In order to run more services, they've been taking the odd carriage or two off other services, I suppose the theory being that by taking two carriages off two six-carriage trains they can put together a whole four-carriage train and the passengers will be stupidly grateful. They are extremely keen, though, on ticket inspectors. We have lots more ticket inspectors since they took over the franchise, oh yes.
Anyway, last weekend the ban on smoking in enclosed public spaces came into effect in England, and the train companies decided to push the envelope of the ban by outlawing smoking anywhere on any of their stations. Now, the station I commute from is not enclosed. Apart from a couple of garden shed-sized shelters, it's a howling expanse of open asphalt. The only place on Earth I can imagine being less enclosed is the North Polar icecap. And yet smoking has been banned there. Which annoys me.

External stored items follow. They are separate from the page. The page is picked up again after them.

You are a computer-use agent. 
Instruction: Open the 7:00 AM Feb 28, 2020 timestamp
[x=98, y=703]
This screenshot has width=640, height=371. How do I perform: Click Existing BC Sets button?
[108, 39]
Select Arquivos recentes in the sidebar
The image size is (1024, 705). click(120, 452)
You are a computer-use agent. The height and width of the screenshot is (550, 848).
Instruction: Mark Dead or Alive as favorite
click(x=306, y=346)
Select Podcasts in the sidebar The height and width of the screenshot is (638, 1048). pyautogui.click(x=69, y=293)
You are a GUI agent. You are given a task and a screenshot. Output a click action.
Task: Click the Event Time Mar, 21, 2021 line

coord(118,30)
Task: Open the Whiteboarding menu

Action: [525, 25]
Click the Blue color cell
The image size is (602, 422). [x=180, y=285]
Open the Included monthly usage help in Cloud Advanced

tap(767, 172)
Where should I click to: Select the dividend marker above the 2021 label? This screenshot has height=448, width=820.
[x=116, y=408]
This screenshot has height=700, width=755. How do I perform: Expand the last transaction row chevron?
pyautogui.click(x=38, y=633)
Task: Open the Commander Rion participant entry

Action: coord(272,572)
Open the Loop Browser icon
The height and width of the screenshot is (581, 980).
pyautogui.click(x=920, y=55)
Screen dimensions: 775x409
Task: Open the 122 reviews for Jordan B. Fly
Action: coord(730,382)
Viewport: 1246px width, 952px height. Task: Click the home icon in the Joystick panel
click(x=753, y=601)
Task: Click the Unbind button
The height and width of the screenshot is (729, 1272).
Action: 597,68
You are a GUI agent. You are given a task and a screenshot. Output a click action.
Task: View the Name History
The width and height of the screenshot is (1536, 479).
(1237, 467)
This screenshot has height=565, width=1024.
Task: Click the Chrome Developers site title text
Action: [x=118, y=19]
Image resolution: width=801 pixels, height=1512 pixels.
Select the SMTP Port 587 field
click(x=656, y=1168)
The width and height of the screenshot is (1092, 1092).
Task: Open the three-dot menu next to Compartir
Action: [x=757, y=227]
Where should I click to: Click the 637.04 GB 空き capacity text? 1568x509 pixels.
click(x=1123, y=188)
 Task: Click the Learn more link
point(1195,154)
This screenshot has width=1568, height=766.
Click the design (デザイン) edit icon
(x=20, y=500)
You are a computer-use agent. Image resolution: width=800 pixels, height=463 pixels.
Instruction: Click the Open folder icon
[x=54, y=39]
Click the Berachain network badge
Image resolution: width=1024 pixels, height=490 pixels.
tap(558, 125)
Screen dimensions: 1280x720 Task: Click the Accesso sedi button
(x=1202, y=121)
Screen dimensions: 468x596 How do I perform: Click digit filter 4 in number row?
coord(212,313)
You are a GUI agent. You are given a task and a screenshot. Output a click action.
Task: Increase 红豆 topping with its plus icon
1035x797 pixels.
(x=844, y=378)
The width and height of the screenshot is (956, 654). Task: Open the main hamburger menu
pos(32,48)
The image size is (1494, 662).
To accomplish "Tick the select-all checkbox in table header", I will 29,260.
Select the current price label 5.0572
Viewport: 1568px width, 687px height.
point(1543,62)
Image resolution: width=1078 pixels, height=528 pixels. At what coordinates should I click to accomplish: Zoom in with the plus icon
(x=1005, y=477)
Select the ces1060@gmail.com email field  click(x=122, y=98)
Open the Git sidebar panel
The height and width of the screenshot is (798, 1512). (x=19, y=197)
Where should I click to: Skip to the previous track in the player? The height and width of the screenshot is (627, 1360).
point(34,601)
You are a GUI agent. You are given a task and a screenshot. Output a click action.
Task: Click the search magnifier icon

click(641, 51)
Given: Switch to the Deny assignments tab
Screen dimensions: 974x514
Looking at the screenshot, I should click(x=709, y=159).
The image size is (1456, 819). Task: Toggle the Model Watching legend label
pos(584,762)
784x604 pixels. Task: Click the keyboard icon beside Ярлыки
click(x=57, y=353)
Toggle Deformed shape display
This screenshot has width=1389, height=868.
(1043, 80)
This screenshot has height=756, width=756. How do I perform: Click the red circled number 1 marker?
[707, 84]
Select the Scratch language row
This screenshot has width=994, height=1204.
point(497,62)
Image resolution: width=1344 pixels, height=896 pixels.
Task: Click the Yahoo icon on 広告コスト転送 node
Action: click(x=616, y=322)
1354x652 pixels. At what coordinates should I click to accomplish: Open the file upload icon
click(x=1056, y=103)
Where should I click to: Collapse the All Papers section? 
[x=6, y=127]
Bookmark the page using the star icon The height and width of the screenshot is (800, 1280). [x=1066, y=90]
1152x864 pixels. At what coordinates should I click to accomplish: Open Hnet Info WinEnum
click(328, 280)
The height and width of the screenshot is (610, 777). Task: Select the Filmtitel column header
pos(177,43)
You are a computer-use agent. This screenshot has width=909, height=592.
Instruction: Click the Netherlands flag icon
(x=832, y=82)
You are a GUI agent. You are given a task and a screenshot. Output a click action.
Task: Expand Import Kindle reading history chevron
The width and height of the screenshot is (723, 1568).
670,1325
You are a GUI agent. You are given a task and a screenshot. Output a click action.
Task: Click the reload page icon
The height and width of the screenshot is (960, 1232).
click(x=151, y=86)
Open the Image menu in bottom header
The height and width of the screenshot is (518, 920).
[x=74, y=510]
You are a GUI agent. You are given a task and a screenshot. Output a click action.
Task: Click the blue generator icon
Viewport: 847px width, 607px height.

But what really annoyed me was going home on Tuesday night and hearing over the public address a recorded message telling us that `for your comfort and safety' smoking was not allowed anywhere on any of the company's stations.
This information was relayed to us just as a six-carriage train (formerly an eight-carriage service) pulled in, packed solid with people because the previous train had been cancelled due to `a fault' and I wondered, just idly, whether the evil clowns who run our trains ever think about the `comfort and safety' of the people who're forced to travel like this or if it's just all some cosmic joke.